The Thomond Feis /'Toum@nd fEsh/, also referred to as the Thomond Shield, Thomond Tournament or Thomond Feis Shield, was an annual hurling competition organised by Conradh na Gaeilge (the Gaelic League) between 1913 and 1956 for four of the inter-county teams in the province of Munster in Ireland. It was always played in Limerick City. It was named for the ancient kingdom of Thomond (North Munster), which covered most of counties Limerick and Clare, as well as part of County Tipperary. also competed, despite County Cork not being part of historical Thomond.

The series of games were usually played in the summer months after the completion of the National Hurling League and before the start of the Munster Senior Hurling Championship. The prize for the winning team was a special set of gold medals for the winning team. The tournament was effectively a pre-season warm-up for Munster's top hurling teams and was played as a straight knock-out. The competition was run by the Irish-language organisation the Gaelic League (Conradh na Gaeilge), leading occasionally to conflict with the Gaelic Athletic Association who ran most hurling competitions.

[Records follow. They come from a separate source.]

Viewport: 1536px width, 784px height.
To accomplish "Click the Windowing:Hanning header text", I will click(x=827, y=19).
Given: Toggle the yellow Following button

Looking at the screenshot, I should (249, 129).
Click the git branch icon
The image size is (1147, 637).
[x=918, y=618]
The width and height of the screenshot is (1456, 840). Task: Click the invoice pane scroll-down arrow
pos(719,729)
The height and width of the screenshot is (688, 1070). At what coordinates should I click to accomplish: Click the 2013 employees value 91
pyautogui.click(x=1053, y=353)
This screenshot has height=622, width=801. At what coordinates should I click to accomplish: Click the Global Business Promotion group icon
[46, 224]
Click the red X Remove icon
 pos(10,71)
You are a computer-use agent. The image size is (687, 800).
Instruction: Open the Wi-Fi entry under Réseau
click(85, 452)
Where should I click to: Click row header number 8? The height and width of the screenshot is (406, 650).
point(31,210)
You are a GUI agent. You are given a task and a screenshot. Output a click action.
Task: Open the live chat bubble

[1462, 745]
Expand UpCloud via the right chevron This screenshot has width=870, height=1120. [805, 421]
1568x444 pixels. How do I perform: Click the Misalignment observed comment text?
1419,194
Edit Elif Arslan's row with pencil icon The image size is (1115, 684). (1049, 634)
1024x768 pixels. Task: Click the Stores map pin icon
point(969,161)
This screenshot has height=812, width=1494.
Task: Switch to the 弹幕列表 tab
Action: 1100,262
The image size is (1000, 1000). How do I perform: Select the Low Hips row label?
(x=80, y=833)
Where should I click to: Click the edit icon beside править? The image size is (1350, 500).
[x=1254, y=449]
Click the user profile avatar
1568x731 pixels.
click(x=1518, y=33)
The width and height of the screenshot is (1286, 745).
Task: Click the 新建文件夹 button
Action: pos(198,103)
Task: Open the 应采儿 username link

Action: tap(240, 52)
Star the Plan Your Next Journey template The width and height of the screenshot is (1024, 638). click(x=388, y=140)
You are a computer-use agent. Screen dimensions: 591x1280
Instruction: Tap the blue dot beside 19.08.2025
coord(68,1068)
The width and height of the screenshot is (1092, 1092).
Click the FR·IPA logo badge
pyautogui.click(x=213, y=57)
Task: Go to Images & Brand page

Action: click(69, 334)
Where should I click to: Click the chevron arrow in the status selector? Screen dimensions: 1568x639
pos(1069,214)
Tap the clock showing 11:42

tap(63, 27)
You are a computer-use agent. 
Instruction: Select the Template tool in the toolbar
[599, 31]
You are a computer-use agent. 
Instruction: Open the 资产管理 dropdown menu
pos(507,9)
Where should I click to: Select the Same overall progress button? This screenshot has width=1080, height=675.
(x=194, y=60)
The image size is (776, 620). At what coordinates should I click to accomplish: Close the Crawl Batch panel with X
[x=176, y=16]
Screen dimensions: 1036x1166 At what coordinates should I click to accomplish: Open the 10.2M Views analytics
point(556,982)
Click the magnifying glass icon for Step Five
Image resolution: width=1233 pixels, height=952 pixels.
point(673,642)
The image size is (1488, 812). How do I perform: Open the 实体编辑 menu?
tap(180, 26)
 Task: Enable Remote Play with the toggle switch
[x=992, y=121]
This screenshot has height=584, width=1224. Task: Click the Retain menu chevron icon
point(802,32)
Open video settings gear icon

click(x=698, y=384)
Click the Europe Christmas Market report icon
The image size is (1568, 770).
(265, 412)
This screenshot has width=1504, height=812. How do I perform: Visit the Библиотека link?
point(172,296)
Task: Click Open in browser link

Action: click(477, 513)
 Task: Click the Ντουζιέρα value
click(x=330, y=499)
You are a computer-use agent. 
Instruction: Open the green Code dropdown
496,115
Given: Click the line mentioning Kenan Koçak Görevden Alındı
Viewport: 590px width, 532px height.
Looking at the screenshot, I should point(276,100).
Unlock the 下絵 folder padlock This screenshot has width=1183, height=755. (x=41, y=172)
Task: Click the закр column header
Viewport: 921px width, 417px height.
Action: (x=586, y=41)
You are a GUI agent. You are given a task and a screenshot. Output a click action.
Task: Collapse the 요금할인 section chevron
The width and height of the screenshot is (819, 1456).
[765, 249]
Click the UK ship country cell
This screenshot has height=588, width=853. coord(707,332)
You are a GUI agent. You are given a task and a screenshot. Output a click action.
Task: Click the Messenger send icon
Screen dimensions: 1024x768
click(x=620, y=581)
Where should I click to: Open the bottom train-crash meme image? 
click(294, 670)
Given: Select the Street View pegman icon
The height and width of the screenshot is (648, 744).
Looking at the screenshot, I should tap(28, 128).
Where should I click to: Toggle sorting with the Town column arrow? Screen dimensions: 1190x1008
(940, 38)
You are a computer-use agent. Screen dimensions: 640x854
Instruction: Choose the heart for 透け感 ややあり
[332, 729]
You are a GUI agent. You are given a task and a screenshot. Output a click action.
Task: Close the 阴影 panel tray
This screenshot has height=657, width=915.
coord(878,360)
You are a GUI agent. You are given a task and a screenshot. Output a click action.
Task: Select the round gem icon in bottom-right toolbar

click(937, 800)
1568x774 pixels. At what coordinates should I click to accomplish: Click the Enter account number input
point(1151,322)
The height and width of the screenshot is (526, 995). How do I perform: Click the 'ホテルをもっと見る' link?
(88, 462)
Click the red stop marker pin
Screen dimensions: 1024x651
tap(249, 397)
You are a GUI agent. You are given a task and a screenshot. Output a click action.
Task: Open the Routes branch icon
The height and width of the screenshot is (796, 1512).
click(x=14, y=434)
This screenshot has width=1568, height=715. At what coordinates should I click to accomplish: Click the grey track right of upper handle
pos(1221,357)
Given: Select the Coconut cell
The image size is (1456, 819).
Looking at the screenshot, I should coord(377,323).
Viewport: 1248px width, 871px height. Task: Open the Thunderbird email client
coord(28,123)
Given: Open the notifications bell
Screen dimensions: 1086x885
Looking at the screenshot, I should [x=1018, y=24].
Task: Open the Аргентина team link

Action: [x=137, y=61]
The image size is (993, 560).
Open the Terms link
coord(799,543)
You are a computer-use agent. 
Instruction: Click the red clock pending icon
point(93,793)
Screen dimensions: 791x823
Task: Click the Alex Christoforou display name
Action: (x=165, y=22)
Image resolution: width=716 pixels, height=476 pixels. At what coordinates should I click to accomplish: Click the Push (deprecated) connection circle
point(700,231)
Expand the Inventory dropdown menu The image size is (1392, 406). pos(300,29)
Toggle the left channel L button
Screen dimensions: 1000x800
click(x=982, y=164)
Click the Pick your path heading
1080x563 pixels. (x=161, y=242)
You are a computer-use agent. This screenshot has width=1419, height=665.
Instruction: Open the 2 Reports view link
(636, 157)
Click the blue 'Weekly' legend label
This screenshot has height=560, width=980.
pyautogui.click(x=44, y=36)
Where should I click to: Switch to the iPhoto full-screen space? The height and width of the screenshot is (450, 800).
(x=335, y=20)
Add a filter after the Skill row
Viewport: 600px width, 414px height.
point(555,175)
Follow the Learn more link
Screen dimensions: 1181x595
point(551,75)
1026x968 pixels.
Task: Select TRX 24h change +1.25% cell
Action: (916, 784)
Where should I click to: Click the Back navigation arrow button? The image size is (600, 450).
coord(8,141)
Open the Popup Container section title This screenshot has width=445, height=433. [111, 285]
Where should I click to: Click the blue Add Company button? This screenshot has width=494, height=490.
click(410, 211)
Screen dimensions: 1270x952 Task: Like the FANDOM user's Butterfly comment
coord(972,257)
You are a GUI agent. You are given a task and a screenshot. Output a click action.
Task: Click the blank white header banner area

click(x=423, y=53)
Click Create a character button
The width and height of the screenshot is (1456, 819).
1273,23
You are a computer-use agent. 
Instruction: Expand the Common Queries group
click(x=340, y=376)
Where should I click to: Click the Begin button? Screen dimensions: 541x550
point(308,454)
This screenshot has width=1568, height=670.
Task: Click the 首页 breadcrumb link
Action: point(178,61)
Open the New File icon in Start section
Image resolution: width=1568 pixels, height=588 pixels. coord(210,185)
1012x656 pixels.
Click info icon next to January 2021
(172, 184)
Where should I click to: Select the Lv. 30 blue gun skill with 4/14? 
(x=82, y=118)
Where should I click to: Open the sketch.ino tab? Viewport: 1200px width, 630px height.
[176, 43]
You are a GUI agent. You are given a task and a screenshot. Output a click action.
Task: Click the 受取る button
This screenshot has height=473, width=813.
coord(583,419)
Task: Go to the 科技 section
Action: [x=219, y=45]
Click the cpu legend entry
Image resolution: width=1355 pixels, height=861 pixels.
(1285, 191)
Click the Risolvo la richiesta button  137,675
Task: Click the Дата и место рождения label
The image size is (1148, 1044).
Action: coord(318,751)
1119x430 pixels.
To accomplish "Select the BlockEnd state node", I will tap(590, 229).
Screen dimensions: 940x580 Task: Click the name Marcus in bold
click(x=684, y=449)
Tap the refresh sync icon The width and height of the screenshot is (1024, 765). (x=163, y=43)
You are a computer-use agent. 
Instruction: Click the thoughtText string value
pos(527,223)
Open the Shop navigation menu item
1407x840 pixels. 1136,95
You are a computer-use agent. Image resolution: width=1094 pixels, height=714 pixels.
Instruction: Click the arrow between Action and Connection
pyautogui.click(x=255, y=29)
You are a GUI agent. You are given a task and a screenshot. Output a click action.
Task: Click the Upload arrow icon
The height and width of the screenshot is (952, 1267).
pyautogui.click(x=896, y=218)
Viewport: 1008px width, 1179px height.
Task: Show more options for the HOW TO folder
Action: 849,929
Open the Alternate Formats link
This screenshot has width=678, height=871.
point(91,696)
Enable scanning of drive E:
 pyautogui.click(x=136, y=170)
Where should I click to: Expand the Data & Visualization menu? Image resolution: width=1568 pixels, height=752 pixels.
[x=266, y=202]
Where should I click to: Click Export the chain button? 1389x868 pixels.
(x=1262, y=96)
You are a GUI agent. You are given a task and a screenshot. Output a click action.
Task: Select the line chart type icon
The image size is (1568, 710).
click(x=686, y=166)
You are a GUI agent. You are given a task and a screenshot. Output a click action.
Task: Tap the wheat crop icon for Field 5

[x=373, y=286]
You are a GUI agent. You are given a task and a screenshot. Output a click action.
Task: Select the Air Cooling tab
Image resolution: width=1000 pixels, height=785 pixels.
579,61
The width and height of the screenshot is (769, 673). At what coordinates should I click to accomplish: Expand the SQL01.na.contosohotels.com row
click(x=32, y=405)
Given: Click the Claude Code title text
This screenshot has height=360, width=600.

The Thomond Feis was a pre-championship hurling competition, with large crowds attending games. Taken seriously by players, it offered a good indicator of a team's upcoming championship form. Over time, however, it fell out of favour and was eventually scrapped. The Shield awarded to winners is on display in the GAA Museum.

==Roll of honour==

| Team | Wins | Years |
|---|---|---|
| Limerick | 14 | 1913, 1920, 1922, 1925, 1928, 1932, 1933, 1934, 1935, 1937, 1940, 1944, 1945, 1947 |
| Tipperary | 8 | 1915, 1916, 1924, 1927, 1930, 1931, 1949, 1951 |
| Cork | 7 | 1914, 1926, 1936, 1941, 1948, 1952, 1954 |
| Clare | 3 | 1929, 1946, 1956 |

The tournament was not played in 1917, 1918, 1919, 1921, 1923, 1938, 1939, 1942, 1943, 1953 or 1955. The 1950 tournament was unfinished, with Cork and Tipperary to meet in the final.